*** Opening of SUPPLIED PASSAGE ***
Hospital workers with long-term exposure to ultrasound at work may develop dose-dependent neurovascular disorders of the peripheral nervous system in the form of angiodystonic vegetative polyneuritis syndrome of the hands. In some Scandinavian studies, female physiotherapists (exposed to ultrasound and short waves) showed an increased rate of miscarriages and congenital malformations, but no definite conclusions can be drawn based on these results alone. Exposure trends to diagnostic ultrasound equipment over the past two decades show a continuing increase [77].
Maccà et al. [78] performed audiometry on 24 industrial subjects exposed to ultrasound, 113 subjects exposed to industrial noise and 148 unexposed subjects in order to investigate the effects of age, ultrasound and noise on high-frequency hearing thresholds. The subjects exposed to ultrasound had significantly higher hearing thresholds than those not exposed to high frequencies, with the highest ranging from 10 to 14 kHz.

3.4. Legislation

France determines the permissible values of ultrasonic noise and recommendations by limiting exposure in the audible range of high frequencies (8–20 kHz) and the low-frequency ultrasonic range (20–50 kHz). In Poland, ultrasonic noise for practical reasons includes both high-frequency audible and low-frequency ultrasonic sound (i.e., 10–40 kHz) [3]. The main sources of ultrasonic noise in the working environment are low-frequency ultrasonic devices such as ultrasonic washers, welding and erosion machines, and manual soldering irons [64].
In Germany, in September 2012, the guideline VDI 3766 was released: “Ultrasound—Workplace—Measurement, Evaluation, Assessment and Reduction” [12]. This guideline describes the specific procedure to measure, evaluate and classify sound exposure from ultrasound in the air. There are no evaluation criteria available to prevent the possible damage caused by airborne ultrasound frequencies to the human ear at frequencies above 8 kHz, as comprehensive and authoritative studies are not available [79].
Poland has standards on the maximum admissible levels (Table 6).
Smagowska and Pawlaczyk-Łuszczyńska [64] concluded in their study that although overexposure to ultrasonic noise was observed among most welders, no significant progress in hearing impairment was observed using Permanent Thresholds Assessment (PTA) after exposure lasting up to 7 years. Since the introduction of exposure limits, few data have shown permanent threshold shifts resulting from occupational exposure to ultrasonic noise. Further studies on the hearing status of workers exposed to ultrasonic noise are needed. The ISO 1999:1990 [81] method for calculating noise-induced permanent threshold shifts might also facilitate reliable predictions of threshold shifts after exposure to ultrasonic noise.
*** Close of SUPPLIED PASSAGE ***
*** Opening of EXERCISE DATA ***
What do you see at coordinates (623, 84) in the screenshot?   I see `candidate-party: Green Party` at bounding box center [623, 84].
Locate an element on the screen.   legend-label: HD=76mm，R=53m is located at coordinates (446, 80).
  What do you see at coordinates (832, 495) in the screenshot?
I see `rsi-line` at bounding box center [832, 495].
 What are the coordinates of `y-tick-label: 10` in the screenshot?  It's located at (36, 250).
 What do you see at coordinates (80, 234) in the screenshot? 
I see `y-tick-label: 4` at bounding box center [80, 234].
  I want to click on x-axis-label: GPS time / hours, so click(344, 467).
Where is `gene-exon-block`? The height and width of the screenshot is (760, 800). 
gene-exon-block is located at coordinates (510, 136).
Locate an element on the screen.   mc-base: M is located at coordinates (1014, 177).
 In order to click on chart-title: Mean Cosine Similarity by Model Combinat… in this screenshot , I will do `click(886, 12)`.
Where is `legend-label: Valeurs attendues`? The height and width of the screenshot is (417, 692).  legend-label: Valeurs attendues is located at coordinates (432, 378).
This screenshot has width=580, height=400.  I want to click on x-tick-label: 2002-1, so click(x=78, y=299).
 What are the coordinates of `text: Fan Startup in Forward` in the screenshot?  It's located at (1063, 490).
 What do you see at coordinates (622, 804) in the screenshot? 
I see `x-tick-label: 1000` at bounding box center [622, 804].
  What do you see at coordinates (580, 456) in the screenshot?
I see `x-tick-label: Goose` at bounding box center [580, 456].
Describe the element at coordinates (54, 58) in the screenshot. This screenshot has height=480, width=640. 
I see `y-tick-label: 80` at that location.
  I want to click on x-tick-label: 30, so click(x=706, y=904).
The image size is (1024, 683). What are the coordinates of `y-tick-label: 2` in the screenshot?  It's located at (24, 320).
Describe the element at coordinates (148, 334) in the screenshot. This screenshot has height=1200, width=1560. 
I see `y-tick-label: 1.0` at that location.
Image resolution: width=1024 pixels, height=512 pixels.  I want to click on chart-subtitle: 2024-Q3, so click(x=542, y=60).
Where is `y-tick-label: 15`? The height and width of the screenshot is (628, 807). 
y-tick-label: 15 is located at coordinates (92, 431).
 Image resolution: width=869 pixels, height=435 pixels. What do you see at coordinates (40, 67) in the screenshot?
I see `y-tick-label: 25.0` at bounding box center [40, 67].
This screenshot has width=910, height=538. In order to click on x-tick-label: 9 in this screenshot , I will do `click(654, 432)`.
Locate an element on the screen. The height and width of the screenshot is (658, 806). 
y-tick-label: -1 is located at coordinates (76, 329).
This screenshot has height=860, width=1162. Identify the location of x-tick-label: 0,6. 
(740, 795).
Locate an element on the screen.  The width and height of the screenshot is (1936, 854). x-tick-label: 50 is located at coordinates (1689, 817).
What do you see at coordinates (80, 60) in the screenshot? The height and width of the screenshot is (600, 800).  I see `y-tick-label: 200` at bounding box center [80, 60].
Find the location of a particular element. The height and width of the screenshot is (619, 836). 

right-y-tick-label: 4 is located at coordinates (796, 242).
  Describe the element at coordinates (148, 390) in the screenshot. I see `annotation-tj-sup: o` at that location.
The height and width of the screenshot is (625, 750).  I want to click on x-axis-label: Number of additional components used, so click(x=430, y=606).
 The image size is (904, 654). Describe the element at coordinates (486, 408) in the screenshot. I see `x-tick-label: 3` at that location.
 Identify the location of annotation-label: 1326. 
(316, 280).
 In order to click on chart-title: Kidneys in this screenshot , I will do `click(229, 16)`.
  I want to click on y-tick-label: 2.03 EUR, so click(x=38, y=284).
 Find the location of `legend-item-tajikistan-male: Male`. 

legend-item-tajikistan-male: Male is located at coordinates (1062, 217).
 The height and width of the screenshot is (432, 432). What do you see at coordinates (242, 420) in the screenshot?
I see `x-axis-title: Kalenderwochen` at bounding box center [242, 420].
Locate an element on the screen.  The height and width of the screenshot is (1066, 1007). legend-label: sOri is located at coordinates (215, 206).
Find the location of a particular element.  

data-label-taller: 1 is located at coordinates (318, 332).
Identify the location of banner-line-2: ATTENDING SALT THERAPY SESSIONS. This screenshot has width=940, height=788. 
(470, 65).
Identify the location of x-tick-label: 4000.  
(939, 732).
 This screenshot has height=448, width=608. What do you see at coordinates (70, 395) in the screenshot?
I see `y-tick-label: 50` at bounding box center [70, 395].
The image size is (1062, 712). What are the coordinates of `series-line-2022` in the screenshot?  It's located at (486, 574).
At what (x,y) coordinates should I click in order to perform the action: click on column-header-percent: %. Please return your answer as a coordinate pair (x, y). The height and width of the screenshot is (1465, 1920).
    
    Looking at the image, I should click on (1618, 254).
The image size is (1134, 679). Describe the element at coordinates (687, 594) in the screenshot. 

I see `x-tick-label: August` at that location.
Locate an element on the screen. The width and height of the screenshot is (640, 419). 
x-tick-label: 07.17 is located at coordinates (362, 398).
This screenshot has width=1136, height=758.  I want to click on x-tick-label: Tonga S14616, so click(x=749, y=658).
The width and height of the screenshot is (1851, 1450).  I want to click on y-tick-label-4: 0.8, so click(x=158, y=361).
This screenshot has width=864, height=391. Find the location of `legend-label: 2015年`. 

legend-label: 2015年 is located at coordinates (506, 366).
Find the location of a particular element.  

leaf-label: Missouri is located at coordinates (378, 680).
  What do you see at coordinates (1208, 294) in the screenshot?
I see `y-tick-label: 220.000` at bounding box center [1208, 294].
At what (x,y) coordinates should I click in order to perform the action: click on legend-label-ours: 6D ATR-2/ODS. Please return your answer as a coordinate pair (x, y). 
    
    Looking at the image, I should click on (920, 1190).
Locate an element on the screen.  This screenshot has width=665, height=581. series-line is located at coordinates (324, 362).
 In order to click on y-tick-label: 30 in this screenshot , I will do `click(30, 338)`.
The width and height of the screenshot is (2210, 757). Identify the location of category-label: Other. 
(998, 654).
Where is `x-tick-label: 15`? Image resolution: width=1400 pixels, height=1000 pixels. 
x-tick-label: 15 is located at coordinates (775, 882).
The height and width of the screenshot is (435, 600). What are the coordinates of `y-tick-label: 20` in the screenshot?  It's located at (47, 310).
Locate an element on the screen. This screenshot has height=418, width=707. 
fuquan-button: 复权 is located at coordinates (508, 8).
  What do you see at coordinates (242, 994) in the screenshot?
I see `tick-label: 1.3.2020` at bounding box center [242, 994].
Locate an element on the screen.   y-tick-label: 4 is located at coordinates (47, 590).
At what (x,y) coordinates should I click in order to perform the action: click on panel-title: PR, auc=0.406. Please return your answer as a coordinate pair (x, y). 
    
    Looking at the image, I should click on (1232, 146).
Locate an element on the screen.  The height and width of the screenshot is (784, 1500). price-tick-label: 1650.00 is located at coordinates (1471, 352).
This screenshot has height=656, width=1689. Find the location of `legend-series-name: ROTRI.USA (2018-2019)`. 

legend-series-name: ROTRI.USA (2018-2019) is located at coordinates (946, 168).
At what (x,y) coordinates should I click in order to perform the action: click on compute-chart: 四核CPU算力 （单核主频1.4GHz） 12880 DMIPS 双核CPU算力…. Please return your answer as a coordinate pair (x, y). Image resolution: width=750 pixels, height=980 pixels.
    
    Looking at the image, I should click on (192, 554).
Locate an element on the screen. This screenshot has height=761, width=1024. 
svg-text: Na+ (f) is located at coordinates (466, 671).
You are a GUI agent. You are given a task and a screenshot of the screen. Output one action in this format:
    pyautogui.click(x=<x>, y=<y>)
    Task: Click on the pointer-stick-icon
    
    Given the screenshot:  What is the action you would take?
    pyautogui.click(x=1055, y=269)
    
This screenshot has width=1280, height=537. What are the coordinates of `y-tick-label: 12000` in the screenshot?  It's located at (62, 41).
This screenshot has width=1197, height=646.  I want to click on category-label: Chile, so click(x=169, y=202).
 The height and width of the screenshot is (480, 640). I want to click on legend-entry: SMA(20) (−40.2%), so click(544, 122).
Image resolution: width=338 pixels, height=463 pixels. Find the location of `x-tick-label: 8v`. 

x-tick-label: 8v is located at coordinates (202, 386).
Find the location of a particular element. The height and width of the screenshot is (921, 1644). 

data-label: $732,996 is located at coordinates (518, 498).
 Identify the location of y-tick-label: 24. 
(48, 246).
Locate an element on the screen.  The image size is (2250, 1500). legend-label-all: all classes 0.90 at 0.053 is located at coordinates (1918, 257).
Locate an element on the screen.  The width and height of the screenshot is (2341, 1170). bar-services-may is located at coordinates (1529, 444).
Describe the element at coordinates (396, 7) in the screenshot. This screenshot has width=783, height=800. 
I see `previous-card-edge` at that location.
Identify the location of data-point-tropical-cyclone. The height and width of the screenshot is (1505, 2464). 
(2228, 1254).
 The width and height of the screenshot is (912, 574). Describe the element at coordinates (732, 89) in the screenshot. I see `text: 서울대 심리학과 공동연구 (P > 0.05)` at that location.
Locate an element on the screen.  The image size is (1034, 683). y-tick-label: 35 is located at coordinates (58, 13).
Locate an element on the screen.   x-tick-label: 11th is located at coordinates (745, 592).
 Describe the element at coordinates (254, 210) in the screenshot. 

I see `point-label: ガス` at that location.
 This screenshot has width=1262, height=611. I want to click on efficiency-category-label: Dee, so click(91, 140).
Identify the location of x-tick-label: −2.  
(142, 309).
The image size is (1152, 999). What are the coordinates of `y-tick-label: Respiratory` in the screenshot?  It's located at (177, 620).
*** Close of EXERCISE DATA ***
• **PROBLEM REQUIREMENTS**: Reproduce the part of the passage on occupational ultrasound exposure starting at "In Germany, in" and ending at "levels (Table 6).", substituting "directive" for "guideline" throughout.

• **EXPECTED OUTPUT**:
In Germany, in September 2012, the directive VDI 3766 was released: “Ultrasound—Workplace—Measurement, Evaluation, Assessment and Reduction” [12]. This directive describes the specific procedure to measure, evaluate and classify sound exposure from ultrasound in the air. There are no evaluation criteria available to prevent the possible damage caused by airborne ultrasound frequencies to the human ear at frequencies above 8 kHz, as comprehensive and authoritative studies are not available [79].
Poland has standards on the maximum admissible levels (Table 6).